__WORK ORDER__
Omit the pictures, and output the rest of the entries exactly as written.

__________________________________________________

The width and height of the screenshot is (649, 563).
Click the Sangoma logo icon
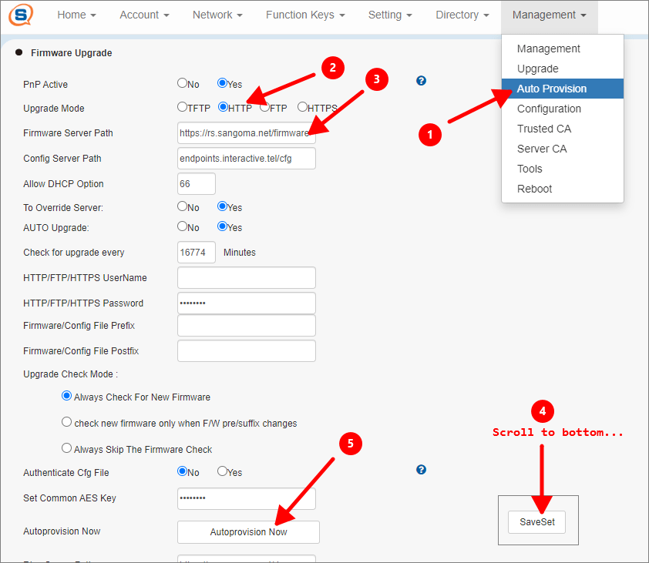(x=20, y=15)

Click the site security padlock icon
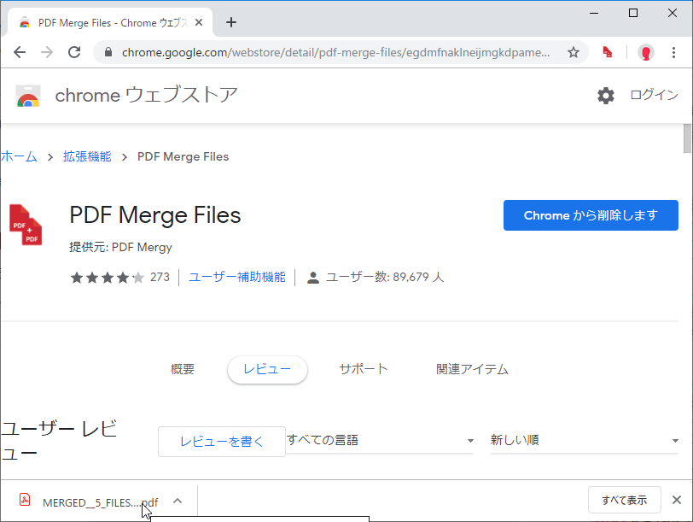108,52
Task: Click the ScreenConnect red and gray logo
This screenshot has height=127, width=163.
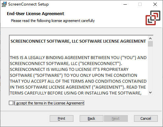Action: [153, 18]
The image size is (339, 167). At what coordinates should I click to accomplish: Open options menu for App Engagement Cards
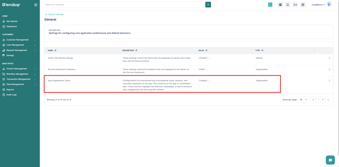click(x=329, y=81)
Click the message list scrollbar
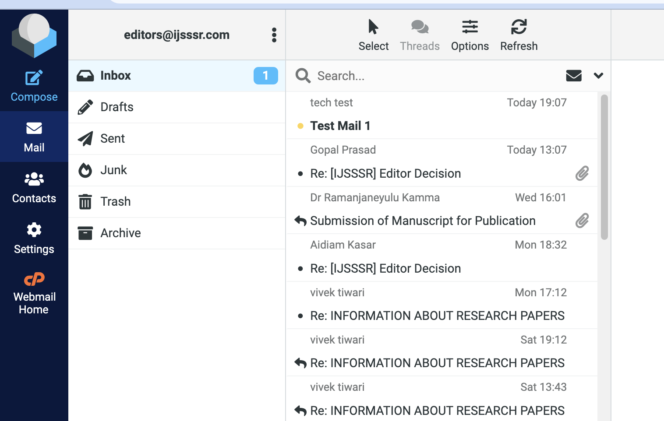The width and height of the screenshot is (664, 421). pos(604,167)
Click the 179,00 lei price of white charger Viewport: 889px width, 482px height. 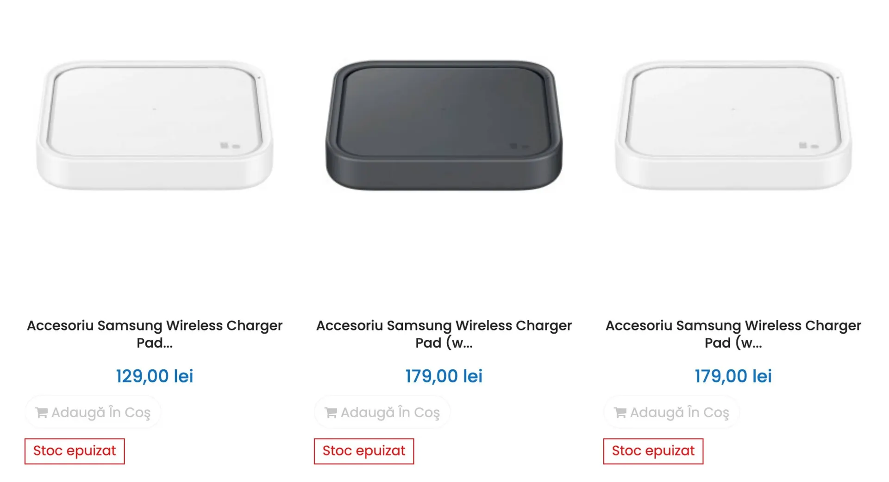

__________________________________________________

__YOUR SOLUTION__
The width and height of the screenshot is (649, 563).
Click the Sangoma logo icon
(x=20, y=15)

Click the site security padlock icon
108,52
Task: Click the ScreenConnect red and gray logo
This screenshot has height=127, width=163.
Action: [153, 18]
The image size is (339, 167). At what coordinates should I click to accomplish: Open options menu for App Engagement Cards
click(x=329, y=81)
Click the message list scrollbar
The width and height of the screenshot is (664, 421). pos(604,167)
Click the 179,00 lei price of white charger Viewport: 889px width, 482px height. 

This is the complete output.